LETTER OF TRANSMITTAL

To the President and Congress
of the United States:

I have the honor of transmitting herewith the Report of the National Advisory
Committee for Juvenile Justice and Deliquency Prevention: Standards for the
Administration of Juvenile Justice, prepared in accordance with the provisions of
Section 247 of the Juvenile Justice and Delinquency Prevention Act (Public Law No.
93-415, as amended by Public Law No. 95-417).

The JJDP Act created a major Federal initiative to respond to the "enormous annual cost and unmeasurable loss of human life, personal security, and wasted human resources,” caused by juvenile delinquency and delegated the responsibility for administering and coordinating the programs established under that initiative to the Office of Juvenile Justice and Delinquency Prevention, Law Enforcement Assistance Administration. As part of this effort, the Act called for development of national standards for the administration of juvenile justice. This report represents the culmination of the first phase of an ongoing process to generate improvements in the juvenile justice system. These standards provide direction for change and can be used as a benchmark for measuring progress toward improving the quality of justice for young people in the United States.

━━━━━━━━━━━━━━━━━━━━

- [WRITTEN REQUEST] Print the whole letter of transmittal word for word. You won't need the lines for anything here.

- [INFORMATION SUPPLIED]
━━━━━━━━━━━━━━━━━━━━

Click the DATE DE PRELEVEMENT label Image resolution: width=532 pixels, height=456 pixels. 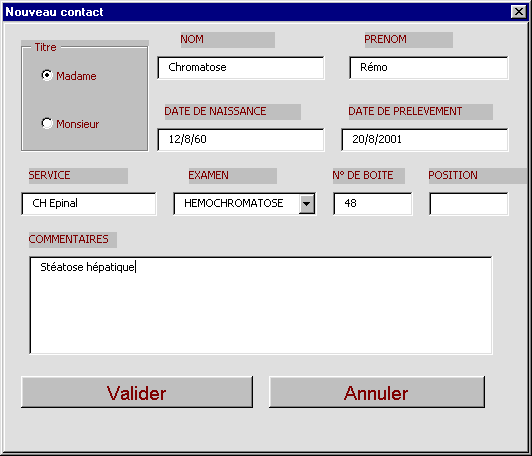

━━━━━━━━━━━━━━━━━━━━

- [ANSWER FOR THE TASK]
LETTER OF TRANSMITTAL

To the President and Congress
of the United States:

I have the honor of transmitting herewith the Report of the National Advisory
Committee for Juvenile Justice and Deliquency Prevention: Standards for the
Administration of Juvenile Justice, prepared in accordance with the provisions of
Section 247 of the Juvenile Justice and Delinquency Prevention Act (Public Law No.
93-415, as amended by Public Law No. 95-417).

The JJDP Act created a major Federal initiative to respond to the "enormous annual cost and unmeasurable loss of human life, personal security, and wasted human resources,” caused by juvenile delinquency and delegated the responsibility for administering and coordinating the programs established under that initiative to the Office of Juvenile Justice and Delinquency Prevention, Law Enforcement Assistance Administration. As part of this effort, the Act called for development of national standards for the administration of juvenile justice. This report represents the culmination of the first phase of an ongoing process to generate improvements in the juvenile justice system. These standards provide direction for change and can be used as a benchmark for measuring progress toward improving the quality of justice for young people in the United States.